No solid connection was ever made between the ground caving and the wells pumping. But residents from across north Pinellas County, now confronted with well expansions into their neighborhoods, see the sinkhole scare as a bad omen.
As opposed to the majority of local cities, which import millions of gallons from Tampa Bay Water's out-of-town wells, Dunedin pumps every drop from within city limits.
In Pinellas County, only Dunedin and Belleair can tout such "water independence." The self-reliance, Stanek said, helps to keep rates steady and utility payments in-house, paying for local maintenance or expansion. Other cities, now building their own reverse-osmosis plants, seem to envy the benefits.
Here's how the city's water cycles. Beginning in 1915, wells scattered across the city delivered fresh water to individual homes and neighborhoods. But as the population grew, those fresh and brackish wells were redirected to the reverse-osmosis plant, brought online in 1992.
Water at the plant is passed through a membrane, separating a stream of salty and undrinkable concentrate from another of treated and potable water.

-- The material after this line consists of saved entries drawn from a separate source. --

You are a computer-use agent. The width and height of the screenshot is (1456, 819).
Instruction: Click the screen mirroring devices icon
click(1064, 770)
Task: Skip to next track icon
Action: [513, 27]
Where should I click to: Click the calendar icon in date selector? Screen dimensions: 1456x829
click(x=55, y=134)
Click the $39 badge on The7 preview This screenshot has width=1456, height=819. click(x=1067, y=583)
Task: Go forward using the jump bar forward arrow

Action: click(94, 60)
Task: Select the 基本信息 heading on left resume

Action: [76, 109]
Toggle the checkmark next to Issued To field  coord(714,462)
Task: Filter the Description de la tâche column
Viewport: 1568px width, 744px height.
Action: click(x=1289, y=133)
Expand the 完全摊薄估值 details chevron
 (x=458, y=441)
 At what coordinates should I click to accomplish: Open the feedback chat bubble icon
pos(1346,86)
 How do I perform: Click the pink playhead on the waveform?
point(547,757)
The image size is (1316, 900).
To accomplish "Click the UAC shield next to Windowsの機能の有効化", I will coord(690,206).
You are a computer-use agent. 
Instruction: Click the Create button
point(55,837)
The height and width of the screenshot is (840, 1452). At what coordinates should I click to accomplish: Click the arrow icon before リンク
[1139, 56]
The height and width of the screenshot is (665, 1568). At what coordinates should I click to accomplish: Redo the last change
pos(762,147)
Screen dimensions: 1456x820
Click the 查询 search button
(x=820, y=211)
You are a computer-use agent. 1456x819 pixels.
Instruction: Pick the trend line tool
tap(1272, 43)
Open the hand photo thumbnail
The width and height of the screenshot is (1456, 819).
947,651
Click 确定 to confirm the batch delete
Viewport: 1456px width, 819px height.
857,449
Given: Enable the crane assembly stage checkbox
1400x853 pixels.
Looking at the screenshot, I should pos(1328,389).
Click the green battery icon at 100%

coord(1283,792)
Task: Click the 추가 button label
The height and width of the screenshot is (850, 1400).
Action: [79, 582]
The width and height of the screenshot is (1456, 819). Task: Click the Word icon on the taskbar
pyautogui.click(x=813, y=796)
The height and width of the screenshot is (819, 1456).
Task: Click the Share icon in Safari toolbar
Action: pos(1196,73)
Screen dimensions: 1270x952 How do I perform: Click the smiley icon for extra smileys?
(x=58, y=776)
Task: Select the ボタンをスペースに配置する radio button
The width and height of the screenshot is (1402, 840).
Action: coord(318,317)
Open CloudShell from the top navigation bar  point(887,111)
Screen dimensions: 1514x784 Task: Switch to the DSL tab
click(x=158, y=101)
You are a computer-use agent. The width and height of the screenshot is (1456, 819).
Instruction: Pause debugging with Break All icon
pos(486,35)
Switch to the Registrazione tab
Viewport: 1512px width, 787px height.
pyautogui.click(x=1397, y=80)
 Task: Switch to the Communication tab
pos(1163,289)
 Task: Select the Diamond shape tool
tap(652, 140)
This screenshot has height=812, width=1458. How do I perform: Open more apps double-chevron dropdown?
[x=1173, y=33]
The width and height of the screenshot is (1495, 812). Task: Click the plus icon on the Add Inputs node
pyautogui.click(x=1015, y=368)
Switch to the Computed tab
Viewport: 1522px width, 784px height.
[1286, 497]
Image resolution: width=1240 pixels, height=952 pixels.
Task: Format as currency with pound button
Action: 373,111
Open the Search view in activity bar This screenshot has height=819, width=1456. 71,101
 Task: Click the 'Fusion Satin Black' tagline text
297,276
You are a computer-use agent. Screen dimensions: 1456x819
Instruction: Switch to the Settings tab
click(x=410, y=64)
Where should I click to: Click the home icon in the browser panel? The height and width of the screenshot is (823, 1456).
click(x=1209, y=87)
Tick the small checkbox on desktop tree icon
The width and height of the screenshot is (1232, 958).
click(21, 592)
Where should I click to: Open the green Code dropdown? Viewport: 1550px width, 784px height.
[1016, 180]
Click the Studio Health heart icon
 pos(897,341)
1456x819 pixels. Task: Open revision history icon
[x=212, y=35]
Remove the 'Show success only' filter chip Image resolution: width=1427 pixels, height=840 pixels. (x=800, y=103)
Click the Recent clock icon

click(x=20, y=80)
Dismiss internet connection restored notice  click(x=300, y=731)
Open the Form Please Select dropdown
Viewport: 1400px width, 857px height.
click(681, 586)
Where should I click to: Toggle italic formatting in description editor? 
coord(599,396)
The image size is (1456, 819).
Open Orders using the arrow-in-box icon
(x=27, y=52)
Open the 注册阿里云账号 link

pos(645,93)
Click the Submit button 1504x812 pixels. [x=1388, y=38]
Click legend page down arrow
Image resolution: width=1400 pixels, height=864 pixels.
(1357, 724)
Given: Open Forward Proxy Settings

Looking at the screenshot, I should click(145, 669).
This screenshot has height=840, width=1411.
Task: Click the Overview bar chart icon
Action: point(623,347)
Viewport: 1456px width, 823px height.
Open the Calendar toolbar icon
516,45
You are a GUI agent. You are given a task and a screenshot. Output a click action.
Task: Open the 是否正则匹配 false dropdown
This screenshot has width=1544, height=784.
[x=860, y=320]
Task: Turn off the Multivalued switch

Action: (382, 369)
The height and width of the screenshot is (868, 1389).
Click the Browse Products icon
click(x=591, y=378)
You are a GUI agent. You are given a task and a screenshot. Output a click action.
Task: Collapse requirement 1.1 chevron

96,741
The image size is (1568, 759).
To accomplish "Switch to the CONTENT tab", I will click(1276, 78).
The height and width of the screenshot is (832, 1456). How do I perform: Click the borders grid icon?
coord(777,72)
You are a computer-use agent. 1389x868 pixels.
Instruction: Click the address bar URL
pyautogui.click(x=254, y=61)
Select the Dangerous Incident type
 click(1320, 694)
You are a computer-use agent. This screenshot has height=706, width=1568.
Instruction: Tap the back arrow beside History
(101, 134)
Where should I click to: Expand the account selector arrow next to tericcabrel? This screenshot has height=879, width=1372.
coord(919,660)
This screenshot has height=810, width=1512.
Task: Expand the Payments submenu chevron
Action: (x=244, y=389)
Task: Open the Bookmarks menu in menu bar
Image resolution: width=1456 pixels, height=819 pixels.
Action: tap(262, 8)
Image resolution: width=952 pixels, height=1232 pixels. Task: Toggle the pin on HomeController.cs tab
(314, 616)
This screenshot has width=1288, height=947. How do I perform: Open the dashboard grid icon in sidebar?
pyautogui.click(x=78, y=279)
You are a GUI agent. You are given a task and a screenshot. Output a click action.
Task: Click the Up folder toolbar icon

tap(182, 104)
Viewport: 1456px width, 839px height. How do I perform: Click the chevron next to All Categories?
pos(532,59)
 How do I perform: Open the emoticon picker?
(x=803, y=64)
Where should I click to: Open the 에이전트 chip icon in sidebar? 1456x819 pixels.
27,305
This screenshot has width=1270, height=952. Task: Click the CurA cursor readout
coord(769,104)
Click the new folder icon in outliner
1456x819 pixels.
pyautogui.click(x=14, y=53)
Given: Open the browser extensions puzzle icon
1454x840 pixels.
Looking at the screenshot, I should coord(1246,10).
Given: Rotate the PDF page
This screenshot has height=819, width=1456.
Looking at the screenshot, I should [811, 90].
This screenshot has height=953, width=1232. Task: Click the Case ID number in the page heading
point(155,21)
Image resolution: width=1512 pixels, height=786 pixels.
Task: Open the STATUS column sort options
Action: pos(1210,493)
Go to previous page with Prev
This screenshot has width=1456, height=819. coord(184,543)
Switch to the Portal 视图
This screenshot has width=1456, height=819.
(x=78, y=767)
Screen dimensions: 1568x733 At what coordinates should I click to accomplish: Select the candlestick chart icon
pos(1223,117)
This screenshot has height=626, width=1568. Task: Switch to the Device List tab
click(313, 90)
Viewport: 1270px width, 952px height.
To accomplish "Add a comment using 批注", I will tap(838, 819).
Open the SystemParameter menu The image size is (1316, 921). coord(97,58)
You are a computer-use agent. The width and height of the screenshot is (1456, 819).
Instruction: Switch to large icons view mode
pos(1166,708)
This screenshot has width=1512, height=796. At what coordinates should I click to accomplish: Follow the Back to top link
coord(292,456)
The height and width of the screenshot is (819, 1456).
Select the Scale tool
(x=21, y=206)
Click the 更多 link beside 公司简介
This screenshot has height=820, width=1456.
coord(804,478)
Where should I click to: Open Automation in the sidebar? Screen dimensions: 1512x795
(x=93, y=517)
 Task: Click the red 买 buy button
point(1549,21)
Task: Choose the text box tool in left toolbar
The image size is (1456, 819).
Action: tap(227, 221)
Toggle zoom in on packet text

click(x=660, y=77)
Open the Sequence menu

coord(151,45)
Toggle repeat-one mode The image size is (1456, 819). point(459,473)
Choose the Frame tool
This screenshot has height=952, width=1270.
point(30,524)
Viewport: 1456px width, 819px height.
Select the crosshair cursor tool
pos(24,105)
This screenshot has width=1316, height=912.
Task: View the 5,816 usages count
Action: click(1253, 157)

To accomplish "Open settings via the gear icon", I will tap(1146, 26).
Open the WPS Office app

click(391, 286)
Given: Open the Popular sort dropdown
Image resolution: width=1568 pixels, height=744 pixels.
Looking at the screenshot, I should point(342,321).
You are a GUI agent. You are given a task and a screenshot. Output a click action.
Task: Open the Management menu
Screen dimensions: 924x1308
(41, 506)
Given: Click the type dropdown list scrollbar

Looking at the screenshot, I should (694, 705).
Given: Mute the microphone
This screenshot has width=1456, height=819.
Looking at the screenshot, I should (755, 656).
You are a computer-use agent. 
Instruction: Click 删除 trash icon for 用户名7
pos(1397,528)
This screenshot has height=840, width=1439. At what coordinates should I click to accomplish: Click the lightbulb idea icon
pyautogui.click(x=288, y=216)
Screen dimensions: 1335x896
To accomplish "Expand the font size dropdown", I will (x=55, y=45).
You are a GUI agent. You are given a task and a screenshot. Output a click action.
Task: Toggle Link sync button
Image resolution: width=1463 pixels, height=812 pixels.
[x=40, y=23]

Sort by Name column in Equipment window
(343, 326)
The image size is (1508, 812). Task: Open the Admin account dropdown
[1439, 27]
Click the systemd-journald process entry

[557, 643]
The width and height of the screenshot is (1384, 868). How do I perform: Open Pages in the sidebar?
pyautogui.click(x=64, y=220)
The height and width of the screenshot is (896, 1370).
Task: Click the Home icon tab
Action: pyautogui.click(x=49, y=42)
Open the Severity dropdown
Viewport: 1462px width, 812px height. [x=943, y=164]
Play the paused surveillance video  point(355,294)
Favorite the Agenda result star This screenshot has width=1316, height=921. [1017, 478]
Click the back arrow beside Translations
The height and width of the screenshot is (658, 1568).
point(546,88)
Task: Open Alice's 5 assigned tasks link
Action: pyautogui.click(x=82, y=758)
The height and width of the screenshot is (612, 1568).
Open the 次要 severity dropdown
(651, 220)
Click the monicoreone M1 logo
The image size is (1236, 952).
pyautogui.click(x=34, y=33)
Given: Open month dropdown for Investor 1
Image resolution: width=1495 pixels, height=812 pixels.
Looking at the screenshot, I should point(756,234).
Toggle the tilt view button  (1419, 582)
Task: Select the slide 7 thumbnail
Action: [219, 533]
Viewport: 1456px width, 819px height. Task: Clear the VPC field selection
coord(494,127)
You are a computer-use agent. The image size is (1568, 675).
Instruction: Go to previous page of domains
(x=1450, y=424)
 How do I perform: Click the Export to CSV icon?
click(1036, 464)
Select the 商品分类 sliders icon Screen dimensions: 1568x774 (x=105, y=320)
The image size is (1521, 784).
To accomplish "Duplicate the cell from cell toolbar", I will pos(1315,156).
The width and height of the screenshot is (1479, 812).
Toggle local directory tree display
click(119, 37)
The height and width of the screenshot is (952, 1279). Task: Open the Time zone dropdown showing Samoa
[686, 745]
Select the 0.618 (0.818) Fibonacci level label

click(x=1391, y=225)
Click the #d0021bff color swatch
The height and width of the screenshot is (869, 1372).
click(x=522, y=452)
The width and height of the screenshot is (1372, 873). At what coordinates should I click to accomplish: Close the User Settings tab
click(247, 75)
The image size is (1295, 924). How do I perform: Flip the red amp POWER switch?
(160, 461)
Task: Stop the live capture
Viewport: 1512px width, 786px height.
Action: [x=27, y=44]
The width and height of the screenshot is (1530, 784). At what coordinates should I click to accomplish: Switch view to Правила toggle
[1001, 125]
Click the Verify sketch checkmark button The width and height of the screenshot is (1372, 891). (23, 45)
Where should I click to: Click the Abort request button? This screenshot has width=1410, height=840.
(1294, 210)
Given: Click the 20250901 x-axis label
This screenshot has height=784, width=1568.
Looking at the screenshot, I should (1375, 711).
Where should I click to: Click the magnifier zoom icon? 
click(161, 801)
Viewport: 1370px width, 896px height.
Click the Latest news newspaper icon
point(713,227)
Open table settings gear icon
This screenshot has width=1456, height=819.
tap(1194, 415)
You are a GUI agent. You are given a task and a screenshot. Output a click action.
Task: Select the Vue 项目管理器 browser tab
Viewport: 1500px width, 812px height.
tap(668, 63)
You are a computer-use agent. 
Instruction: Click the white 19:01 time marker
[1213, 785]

The drinking water pumps out to more than 11,000 customers citywide, who use it and flush it to the wastewater treatment plant. From there, the water reunites with the concentrate, combining to form reclaimed water that goes back into the ground.
The plant can push out 9.5 million gallons a day, which could nearly sate the population of Clearwater, the city's southern neighbor. But the Southwest Florida Water Management District, which polices well fields for "safe yields," has only permitted an output of 6.6 million.
That's still more than enough, Stanek said. The city in December used only half that.
It's not cheap to run a facility like Dunedin's — electricity costs reach about $500,000 a year, and the membranes serving as filters are typically replaced every five years at a cost of about $1 million. Capital construction, like the installation of a pretreating chlorine-injection system in 2002, tacks on costs.
Luckily, Stanek said, the city doesn't need to fret about keeping up with the neighbors. Because the plant was built to expand, the city may not need a new facility for decades.
Sinkhole task force
The reverse-osmosis plant wasn't born under the best circumstances. In 1992, residents formed a "sinkhole task force" and demanded millions of dollars from the city in repayment.
Dunedin's "urban well field" spanned the city, with 26 straws all tapped underground. But one well on Knollwood Drive, closest to the Patricia Estates subdivision, had caused the ground to collapse and damage about 175 homes, the task force claimed.
Barry Beck, the director of the now-defunct Florida Sinkhole Research Institute, was commissioned by the city to study the subdivision's damage. He estimated more than $5 million of damage had been done due to the shifting soils, but he didn't blame the well.
Many of the Dunedin homes that had been cracked, he said, were "not near any high-yield wells." Four years after the suit began, the city settled for $115,000.
Though still reported off and on, as with the July sinkhole that devastated a home in the Brae Moor neighborhood, few areas have reached that level of widespread damage, said Alan Marshall, a Trinity attorney specializing in sinkhole lawsuits.
Since representing the Dunedin task force, he has continued to receive regular claims of damage blaming wells, though much of it comes from cities like Safety Harbor or Spring Hill. Improvements in construction and repair, like using thicker grout and continued research into hydrogeology, have helped keep homes and their values from plummeting. Still, he said, they haven't completely solved the problem.
"We've got newer and more advanced methods," he said, "but it's still the same old issue. What's really causing it?"
Stanek said city wells are constantly monitored, which keeps the danger of overpumping at bay. The city's declining water consumption has also helped.
Stanek knocked on wood when asked whether he thought that sinkholes could become a problem again.
"We're an old dog," Stanek said, "but we can be taught new tricks."